§ WHAT YOU WILL DO
Rewrite the data below as a numbered list, omitting any blank lines.

■ ■ ■ ■

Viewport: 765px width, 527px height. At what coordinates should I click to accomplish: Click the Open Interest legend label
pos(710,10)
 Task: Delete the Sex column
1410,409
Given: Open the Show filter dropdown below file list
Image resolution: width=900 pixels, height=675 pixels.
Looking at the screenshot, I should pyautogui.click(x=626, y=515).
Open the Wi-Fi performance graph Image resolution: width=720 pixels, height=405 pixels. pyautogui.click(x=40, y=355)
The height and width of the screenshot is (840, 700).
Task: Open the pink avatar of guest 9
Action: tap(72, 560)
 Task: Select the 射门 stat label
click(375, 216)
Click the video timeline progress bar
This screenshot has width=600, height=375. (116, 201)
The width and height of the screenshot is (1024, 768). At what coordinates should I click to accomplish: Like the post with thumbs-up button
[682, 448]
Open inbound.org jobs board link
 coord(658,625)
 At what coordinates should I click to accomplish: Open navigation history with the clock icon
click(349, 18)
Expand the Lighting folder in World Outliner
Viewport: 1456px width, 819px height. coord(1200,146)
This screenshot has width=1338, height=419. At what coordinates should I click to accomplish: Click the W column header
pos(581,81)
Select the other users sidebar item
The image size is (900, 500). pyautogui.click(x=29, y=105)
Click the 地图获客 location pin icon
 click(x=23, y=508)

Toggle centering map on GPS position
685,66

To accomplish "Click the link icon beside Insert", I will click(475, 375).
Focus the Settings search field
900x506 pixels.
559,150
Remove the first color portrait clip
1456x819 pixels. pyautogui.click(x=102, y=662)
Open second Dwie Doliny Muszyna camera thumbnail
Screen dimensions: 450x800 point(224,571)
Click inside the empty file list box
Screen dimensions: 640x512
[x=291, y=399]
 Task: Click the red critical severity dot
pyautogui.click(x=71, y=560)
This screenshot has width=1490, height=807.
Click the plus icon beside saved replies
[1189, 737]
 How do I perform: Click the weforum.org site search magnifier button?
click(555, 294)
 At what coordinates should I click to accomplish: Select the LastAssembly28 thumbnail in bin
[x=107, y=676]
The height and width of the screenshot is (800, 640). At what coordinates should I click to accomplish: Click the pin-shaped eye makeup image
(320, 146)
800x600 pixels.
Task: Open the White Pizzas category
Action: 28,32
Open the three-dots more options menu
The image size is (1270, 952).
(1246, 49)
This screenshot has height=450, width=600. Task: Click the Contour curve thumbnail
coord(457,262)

■ ■ ■ ■

§ RESPONSE BELOW
1. Viewport: 765px width, 527px height. At what coordinates should I click to accomplish: Click the Open Interest legend label
2. pos(710,10)
3.  Task: Delete the Sex column
4. 1410,409
5. Given: Open the Show filter dropdown below file list
6. Image resolution: width=900 pixels, height=675 pixels.
7. Looking at the screenshot, I should pyautogui.click(x=626, y=515).
8. Open the Wi-Fi performance graph Image resolution: width=720 pixels, height=405 pixels. pyautogui.click(x=40, y=355)
9. The height and width of the screenshot is (840, 700).
10. Task: Open the pink avatar of guest 9
11. Action: tap(72, 560)
12.  Task: Select the 射门 stat label
13. click(375, 216)
14. Click the video timeline progress bar
15. This screenshot has width=600, height=375. (116, 201)
16. The width and height of the screenshot is (1024, 768). At what coordinates should I click to accomplish: Like the post with thumbs-up button
17. [682, 448]
18. Open inbound.org jobs board link
19.  coord(658,625)
20.  At what coordinates should I click to accomplish: Open navigation history with the clock icon
21. click(349, 18)
22. Expand the Lighting folder in World Outliner
23. Viewport: 1456px width, 819px height. coord(1200,146)
24. This screenshot has width=1338, height=419. At what coordinates should I click to accomplish: Click the W column header
25. pos(581,81)
26. Select the other users sidebar item
27. The image size is (900, 500). pyautogui.click(x=29, y=105)
28. Click the 地图获客 location pin icon
29.  click(x=23, y=508)
30. Toggle centering map on GPS position
31. 685,66
32. To accomplish "Click the link icon beside Insert", I will click(475, 375).
33. Focus the Settings search field
34. 900x506 pixels.
35. 559,150
36. Remove the first color portrait clip
37. 1456x819 pixels. pyautogui.click(x=102, y=662)
38. Open second Dwie Doliny Muszyna camera thumbnail
39. Screen dimensions: 450x800 point(224,571)
40. Click inside the empty file list box
41. Screen dimensions: 640x512
42. [x=291, y=399]
43.  Task: Click the red critical severity dot
44. pyautogui.click(x=71, y=560)
45. This screenshot has width=1490, height=807.
46. Click the plus icon beside saved replies
47. [1189, 737]
48.  How do I perform: Click the weforum.org site search magnifier button?
49. click(555, 294)
50.  At what coordinates should I click to accomplish: Select the LastAssembly28 thumbnail in bin
51. [x=107, y=676]
52. The height and width of the screenshot is (800, 640). At what coordinates should I click to accomplish: Click the pin-shaped eye makeup image
53. (320, 146)
54. 800x600 pixels.
55. Task: Open the White Pizzas category
56. Action: 28,32
57. Open the three-dots more options menu
58. The image size is (1270, 952).
59. (1246, 49)
60. This screenshot has height=450, width=600. Task: Click the Contour curve thumbnail
61. coord(457,262)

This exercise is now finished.